Las palabras, cuando no son expresión de una conducta las lleva el viento. Las que nos dejó el Lehendakari Agirre tienen la solidez de la roca para nosotros. Sus palabras eran su conducta. Lo eran para aquella juventud que hizo la guerra, que conoció las cárceles y los pelotones de ejecu­ción, que recorrió los caminos del exilio, y que hoy, enveje­cida, la que queda, sigue recordando con pasión al hombre que fue su esperanza.

Si el Lehendakari electrizaba, era porque los que lo oían se daban cuenta de que él creía firmemente en lo que estaba di­ciendo. «Nosotros no predicamos la bayoneta, la bomba, el explosivo, para la conquista de ideas y corazones, sino el amor, el amor que es prédica de paz”.

En los últimos años de su vida he visto más de una vez salir de su despacho de la rué Singer, de París, a jóvenes pro­cedentes de Euzkadi que iban a verle y exponerle sus in­quietudes y preocupaciones y a expresarle también sus quejas, y que me decían con entusiasmo al salir de su des­pacho.

«Puede uno estar en acuerdo o en desacuerdo con este hombre, pero hay que reconocer que cree en lo que dice».

Es que además el Lehendakari sabía estar horas escuchan­do. Su interlocutor se daba cuenta de ello. Y aunque no es­tuviera de acuerdo con él, terminaba siéndole simpático aquel hombre que miraba fijamente a los ojos y era todo oídos.

Así era el Lehendakari Agirre!            

¿Cómo era José Antonio de Agirre en lo social?

Cuando yo tenía 20 años y cantaba todas las ilusiones, los jóvenes cantábamos una esperanza.

  No queremos a Gil Robles

ni tampoco a Valladares

   Queremos a José Antonio

    ¡Agirre!

   Con sus doctrinas sociales

En efecto, José Antonio de Agirre cantaba en nuestros corazones un himno a la esperanza en una patria libre en la justicia social. La libertad en la fraternidad vasca. Así de sencillo. Una democracia económica y social, una democra­cia de participación.

Lo social aparece siempre como la gran preocupación del Lehendakari Agirre antes y después de serlo.

En medio de la guerra, en medio de las peores contra­riedades y traiciones, jamás le abandonó la visión de una profunda renovación social para su pueblo. Entre la libertad y la revolución le animó el servicio de la verdad y el pro­vecho y reivindicación de su patria y de inmutables ideales patrióticos y sociales.

El Lehendakari Agirre no se cansó de repetirnos que era peligroso buscar la afirmación de la individualidad vasca en actividades y posturas hostiles, sino que había que buscarla en el contenido positivo de nuestra historia, en un esfuerzo constante para el perfeccionamiento social, en la lucha por el progreso de toda la humanidad, en concepciones tanto nacionales como internacionales.

La solución de la cuestión social, debía ser, según el pun­to de vista del Lehendakari Agirre, la realización del ideal del renacimiento nacional vasco, ideal nacional y social.

La cuestión social era para él una cuestión que interesa a todos los hombres.

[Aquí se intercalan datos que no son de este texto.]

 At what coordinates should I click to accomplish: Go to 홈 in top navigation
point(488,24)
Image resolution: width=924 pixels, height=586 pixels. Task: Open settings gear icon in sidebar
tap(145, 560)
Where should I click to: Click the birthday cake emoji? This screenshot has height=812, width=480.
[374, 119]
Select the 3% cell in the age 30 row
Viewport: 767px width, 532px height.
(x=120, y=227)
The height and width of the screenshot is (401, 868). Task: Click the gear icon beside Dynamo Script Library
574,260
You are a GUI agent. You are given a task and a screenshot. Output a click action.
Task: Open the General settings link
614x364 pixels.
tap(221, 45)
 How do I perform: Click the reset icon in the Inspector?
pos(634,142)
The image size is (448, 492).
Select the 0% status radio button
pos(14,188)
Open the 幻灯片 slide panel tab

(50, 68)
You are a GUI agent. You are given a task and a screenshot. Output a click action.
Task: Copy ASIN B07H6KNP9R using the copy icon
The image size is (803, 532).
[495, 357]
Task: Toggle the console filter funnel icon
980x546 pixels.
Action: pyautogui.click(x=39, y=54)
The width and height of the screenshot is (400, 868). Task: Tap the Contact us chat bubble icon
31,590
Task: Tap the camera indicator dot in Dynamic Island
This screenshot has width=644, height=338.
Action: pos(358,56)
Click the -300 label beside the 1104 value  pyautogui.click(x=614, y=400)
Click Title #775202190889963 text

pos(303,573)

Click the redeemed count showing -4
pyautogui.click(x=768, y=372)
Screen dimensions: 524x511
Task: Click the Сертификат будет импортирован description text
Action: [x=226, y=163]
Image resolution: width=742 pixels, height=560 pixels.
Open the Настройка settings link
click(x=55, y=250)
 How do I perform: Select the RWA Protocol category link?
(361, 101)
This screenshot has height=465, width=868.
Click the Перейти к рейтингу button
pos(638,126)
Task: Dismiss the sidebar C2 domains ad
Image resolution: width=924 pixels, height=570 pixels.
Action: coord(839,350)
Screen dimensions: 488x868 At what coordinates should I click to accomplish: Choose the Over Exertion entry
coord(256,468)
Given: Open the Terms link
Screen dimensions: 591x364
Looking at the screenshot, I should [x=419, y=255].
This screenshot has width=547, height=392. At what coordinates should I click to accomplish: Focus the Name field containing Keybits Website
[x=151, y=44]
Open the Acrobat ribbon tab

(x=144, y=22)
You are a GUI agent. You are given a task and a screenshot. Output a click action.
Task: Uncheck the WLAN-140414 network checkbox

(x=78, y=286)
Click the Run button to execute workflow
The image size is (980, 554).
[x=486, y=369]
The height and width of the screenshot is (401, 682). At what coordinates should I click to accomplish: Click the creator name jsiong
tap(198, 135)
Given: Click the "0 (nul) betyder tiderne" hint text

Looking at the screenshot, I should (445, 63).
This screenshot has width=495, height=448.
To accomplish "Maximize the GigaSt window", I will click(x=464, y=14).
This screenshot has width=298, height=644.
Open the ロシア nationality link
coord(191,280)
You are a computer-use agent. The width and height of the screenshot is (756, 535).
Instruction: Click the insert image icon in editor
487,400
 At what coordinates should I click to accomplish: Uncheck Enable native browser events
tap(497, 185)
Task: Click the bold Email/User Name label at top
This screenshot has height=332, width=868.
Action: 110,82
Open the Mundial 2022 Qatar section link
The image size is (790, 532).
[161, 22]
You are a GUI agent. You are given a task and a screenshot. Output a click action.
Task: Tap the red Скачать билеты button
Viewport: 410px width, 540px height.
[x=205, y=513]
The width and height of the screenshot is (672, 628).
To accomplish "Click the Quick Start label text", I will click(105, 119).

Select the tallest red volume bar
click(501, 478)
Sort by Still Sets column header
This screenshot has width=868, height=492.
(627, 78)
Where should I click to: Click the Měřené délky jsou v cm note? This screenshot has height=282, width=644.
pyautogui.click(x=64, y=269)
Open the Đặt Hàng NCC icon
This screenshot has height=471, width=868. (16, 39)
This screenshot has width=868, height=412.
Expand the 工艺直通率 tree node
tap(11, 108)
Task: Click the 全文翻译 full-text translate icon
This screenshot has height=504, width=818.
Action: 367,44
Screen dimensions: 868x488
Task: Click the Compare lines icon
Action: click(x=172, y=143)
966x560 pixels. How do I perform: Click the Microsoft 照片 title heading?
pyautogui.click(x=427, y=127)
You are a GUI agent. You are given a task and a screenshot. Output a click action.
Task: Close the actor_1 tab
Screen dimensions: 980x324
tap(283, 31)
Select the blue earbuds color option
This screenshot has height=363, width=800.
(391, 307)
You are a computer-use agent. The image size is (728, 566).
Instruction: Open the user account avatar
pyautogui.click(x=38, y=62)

Nunca la consideró desde el punto de vista de una sola clase, sino desde el punto de vista de la co­munidad vasca en un marco de justicia. Para el Lehendakari Agirre la cuestión social interesaba a todos y debía tener una solución en su conjunto, significando ésto que es deber de todos apoyar las reivindicaciones de los que estaban oprimi­dos y explotados económicamente, significando también que era obligación general ayudarles en su lucha de clase pa­ra la desaparición de la iniquidad de clase.

Tal es el punto de vista social de José Antonio de Agirre apoyado en la historia de su propia nación. De ahí le venía su cariño y la fe que tenía puesta en el sindicato nacional vasco, ELA. Esta organización sindical debía ser según el punto de vista del Lehendakari Agirre el motor del renacimien­to vasco en lo social, la punta de lanza en la búsqueda de una sociedad vasca más justa y más humana.

No vale afirmar —solía decir— que lo que el comunismo persigue es falso, que todo cuanto el socialismo ansia es fal­so. El Lehendakari Agirre era anticomunista por su concepción totalitaria y por su dictadura , pero solía decir que existen dos clases de anticomunistas, uno negativo que fabrica comunistas, y otro positivo que abre vías de conci­liación. El estaba en el anticomunismo que tanto como posi­tivo lo llamaba constructivo. «¿Es que acaso esas muche­dumbres se mueven todas ellas por utopías o encadenadas en todo a la falsedad?».

El no a esta pregunta que solía hacerse a sí mismo tenía rotundidad. «No; en nuestro movimiento (nosotros con nuestro pensamiento cristiano lo vislumbramos) hay un fon­do innegable de justicia, un clamor de muchedumbres que piden una renovación de esta sociedad hipócrita y podrida, donde se quema aquello que hace falta a los que se mueren de hambre».

El Lehendakari Agirre nos decía creyendo en lo que decía que a nosotros, a través de nuestro pensamiento cristiano, el avance social ni nos asusta ni lo tememos, que un pensa­miento cristiano puede iluminar un programa de profundo y renovador sentido social.

Es natural. El Lehendakari Agirre, idealista y renovador social de inspiración cristiana, adoptó un punto de vista crítico respecto del marxismo, y ante todo de su base filosó­fica, el materialismo histórico. La cuestión social no fue pa­ra él una cuestión puramente económica, sino ante todo de renovación y de convicción moral.

Para él, cualquiera que sea la manera como se de­sarrollen los acontecimientos, son los hombres los que hacen la historia; la historia es el resultado de tendencias múltiples y diversas de voluntades y de la acción de cada uno en el mundo exterior. Lo que se precisa saber —decía el Lendaka­ri Agirre— es qué es lo que quieren esas multitudes de indivi­duos.

El Lehendakari Agirre no creía como creen los marxistas que la iniquidad social se puede abolir por simples reformas económicas. Hacían falta previamente reformas de hábitos e ideas.

La sociedad vasca del futuro que veía José Antonio de Agirre, debía tener un amplio sentido de la justicia, una re­lación de sinceridad con el hombre: de aquí vendrían y se mantendrían unas reformas sociales y culturales más en ar­monía y más conformes con la justicia.

Por eso que ya en mi juventud anterior al desastre de nuestra guerra cantábamos a voz en grito aquello de

Queremos a José Antoni

                            ¡Agirre!

                            con sus doctrinas sociales

                            Así era el Lehendakari Agirre”.